Strathearn is about to begin testing his two robotic heads, but reckons that at present no robot can pass for human even when at rest, although some hyper-realistic works of art can manage this for a few seconds until an observer realises they are not living. Contemporary humanoid robots tend to have either realistic appearances or convincing movement, but not both: “This is a problem in humanoid robotics – the artistic side of things often comes secondary to engineering and programming,” he says.

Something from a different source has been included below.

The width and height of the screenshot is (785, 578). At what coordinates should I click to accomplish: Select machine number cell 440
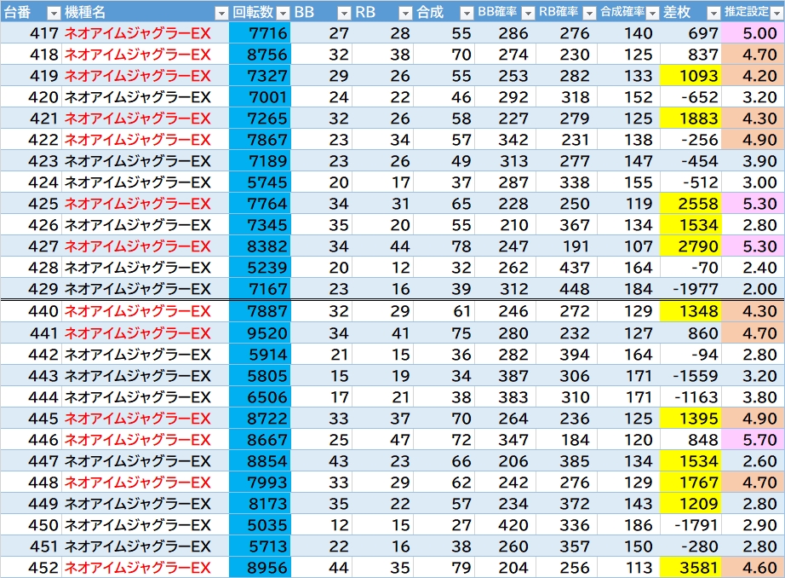click(31, 312)
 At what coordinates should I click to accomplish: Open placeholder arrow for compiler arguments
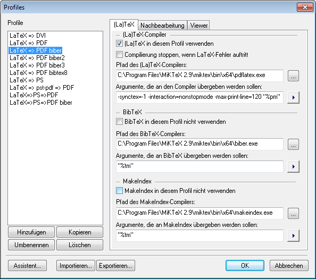(293, 97)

Ma says that cutting-edge work such as Strathearn’s must combine art and science in an interdisciplinary fashion: “It’s not only useful, it’s essential.” This is true of other projects she and Staffordshire University students are working on in order to create “augmented reality” characters for museums that can be added to environments digitally with a holographic headset. These include a Tutankhamun for the Egyptian Museum in Cairo and a persecuted Jewish family discussing the Kindertransport at the National Holocaust Centre and Museum in Newark, Nottinghamshire.

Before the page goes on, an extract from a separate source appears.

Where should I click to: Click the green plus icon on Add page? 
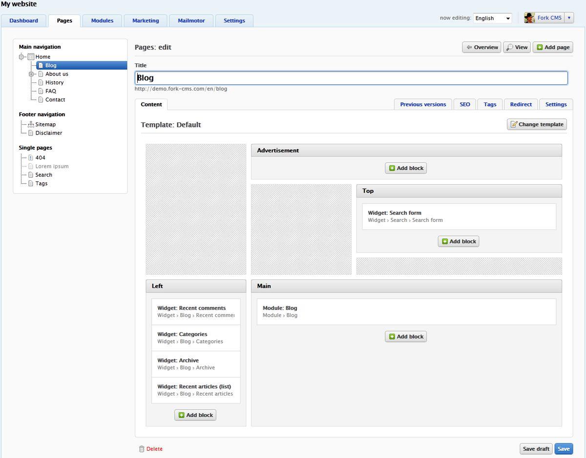tap(540, 47)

It is harder to build physical humanoids than virtual ones, but such robots could have practical uses in areas including search and rescue work, entertainment and education, perhaps even allowing students to question a robot version of Alan Turing. Strathearn sees potential in social companions for the elderly, where there are increasing shortages of people willing and able to provide care. “Would it be better than using a human is a difficult question,” he adds.

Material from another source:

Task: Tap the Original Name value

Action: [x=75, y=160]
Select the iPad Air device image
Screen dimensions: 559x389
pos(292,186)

But he reckons that experimentation and evaluation is the scientific way to find the best uses for humanoid robots. With the rapid evolution of robotics and AI, future humanoid robots could do almost anything humans can; we could have robots sitting next to us on the train or in our workplaces and not know the difference between them and us. Given we have adapted the world for ourselves, the human form is the ideal for our built environment, and the best interface for communicating with us is a human face. “We need to build these things to be able to measure their progress,” he says.